Cefepime and ceftazidime are cephalosporins used for the treatment of serious Gram-negative infections. These cephalosporins are used off-label in the setting of minimal safety data for young infants.


We identified all infants discharged from 348 neonatal intensive care units managed by the Pediatrix Medical Group between 1997 and 2012 who were exposed to either cefepime or ceftazidime in the first 120 days of life. We reported clinical and laboratory adverse events occurring in infants exposed to cefepime or ceftazidime and used multivariable logistic regression to compare the odds of seizures and death between the 2 groups.

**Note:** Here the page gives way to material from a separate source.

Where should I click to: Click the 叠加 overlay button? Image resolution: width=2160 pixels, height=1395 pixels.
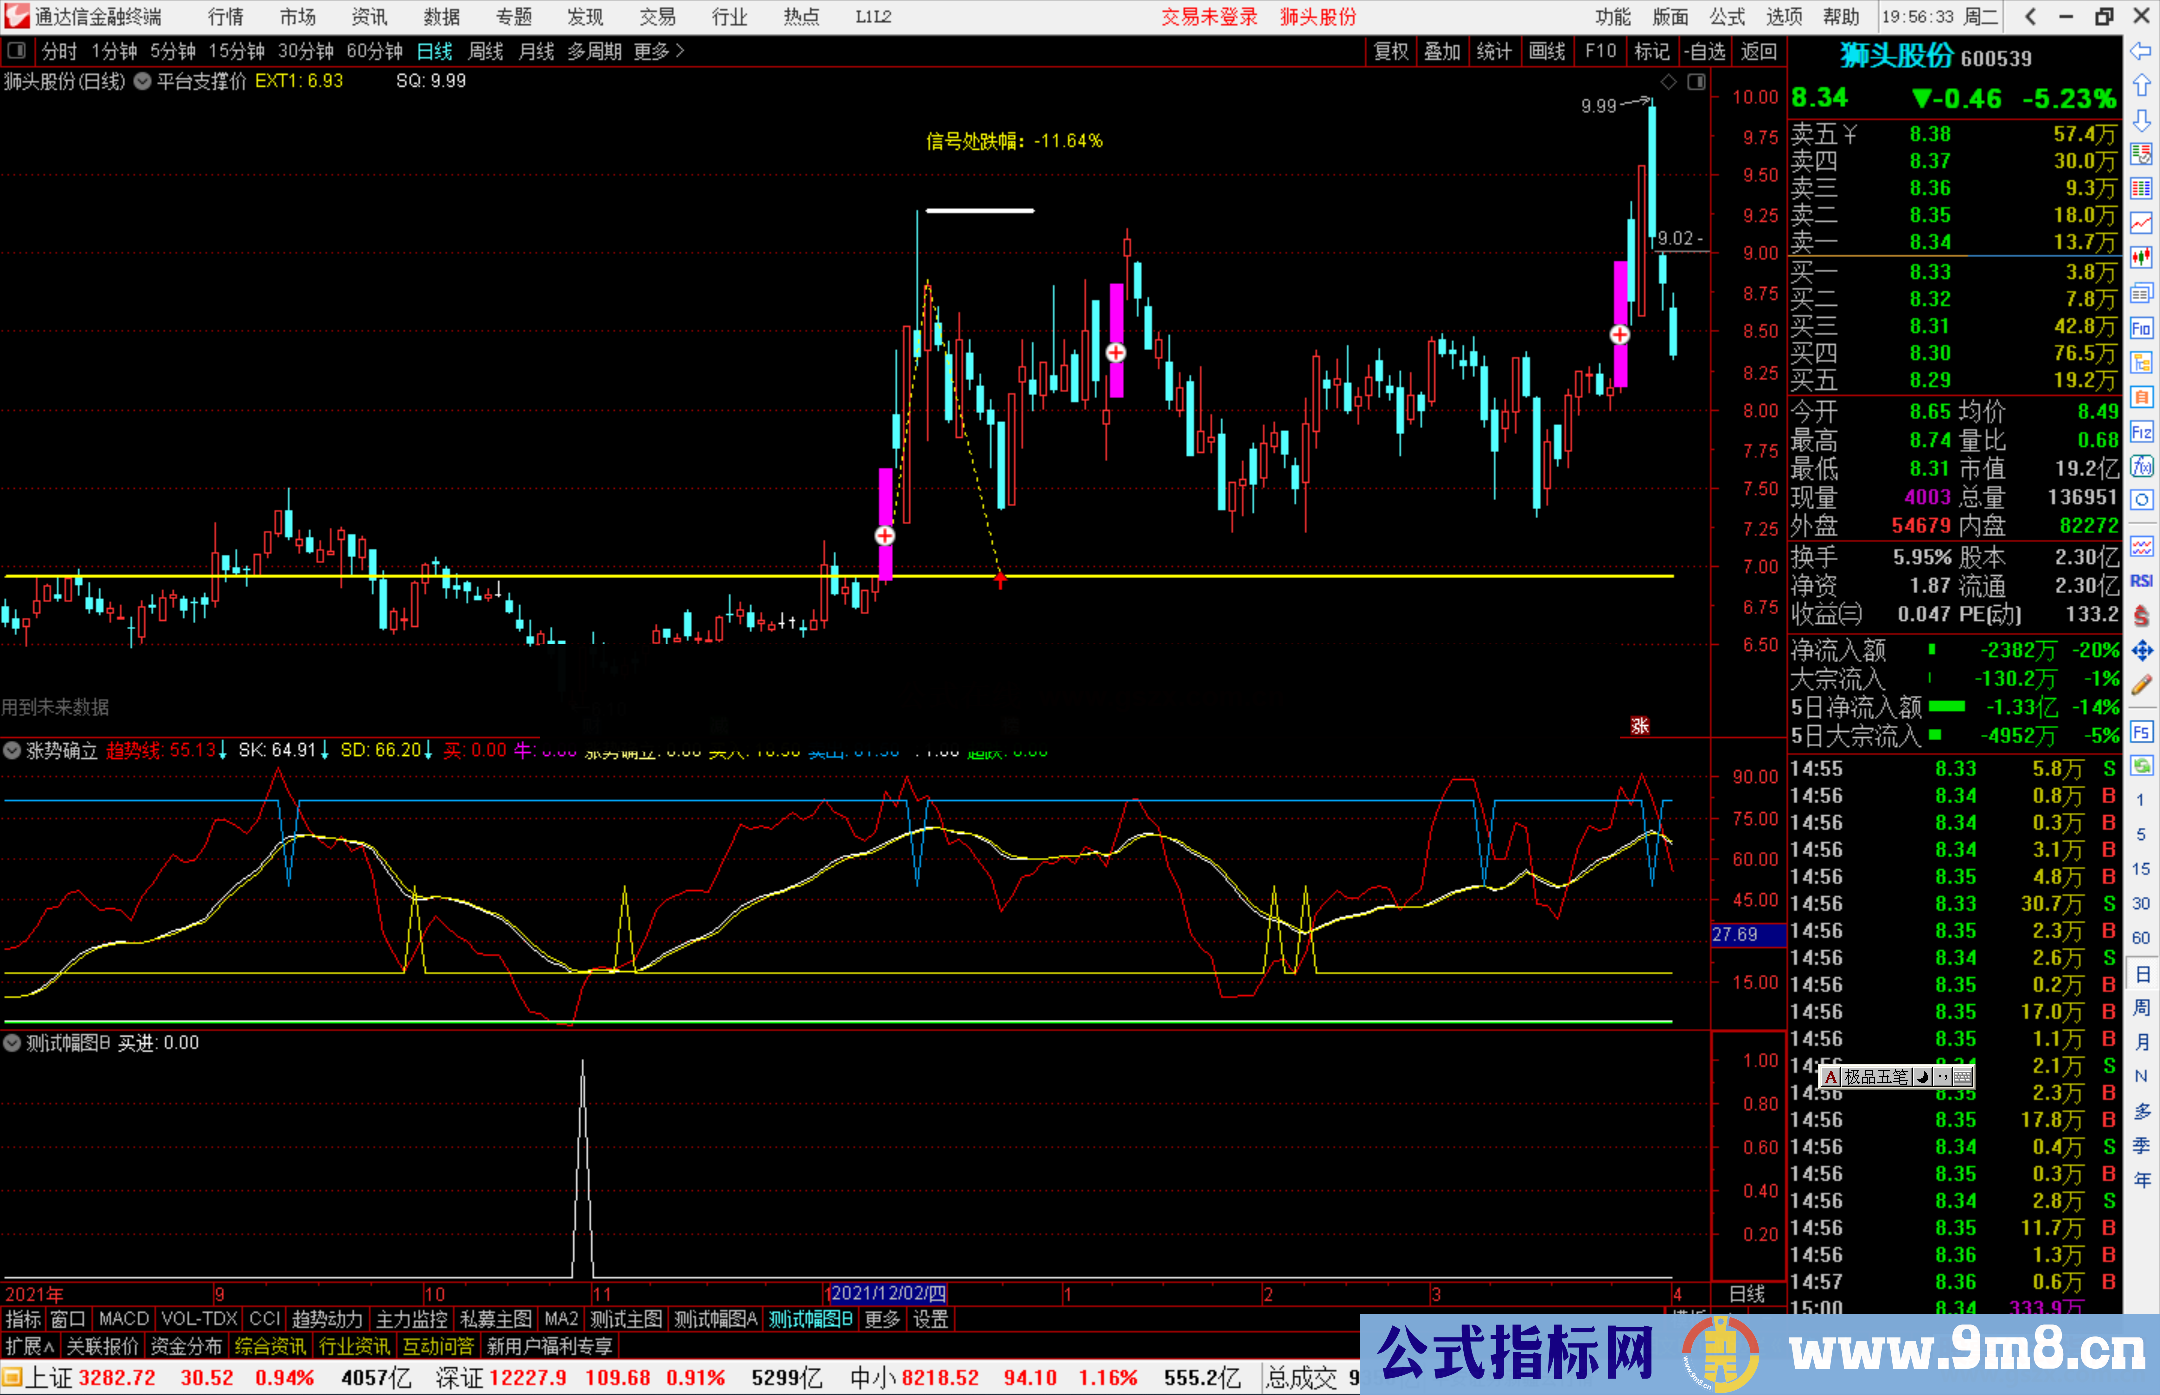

A total of 1761 infants received 13,293 days of ceftazidime, and 594 infants received 4628 days of cefepime. Laboratory adverse events occurred more frequently on days of therapy with ceftazidime than with cefepime (373 vs. 341 per 1000 infant days, P < 0.001). Seizure was the most commonly observed clinical adverse event, occurring in 3% of ceftazidime-treated infants and 4% of cefepime-treated infants (P = 0.52). Mortality was similar between the ceftazidime and cefepime groups (5% vs. 3%, P = 0.07). There was no difference in the adjusted odds of seizure [odds ratio (OR) = 0.96 (95% confidence interval: 0.89-1.03)] or the combined outcome of mortality or seizures [OR = 1.00 (0.96-1.04)] in infants exposed to ceftazidime versus those exposed to cefepime.


In this cohort of infants, cefepime was associated with fewer laboratory adverse events than ceftazidime, although this may have been due to a significant difference in clinical exposures and severity of illness between the 2 groups. There was no difference in seizure risk or mortality between the 2 drugs.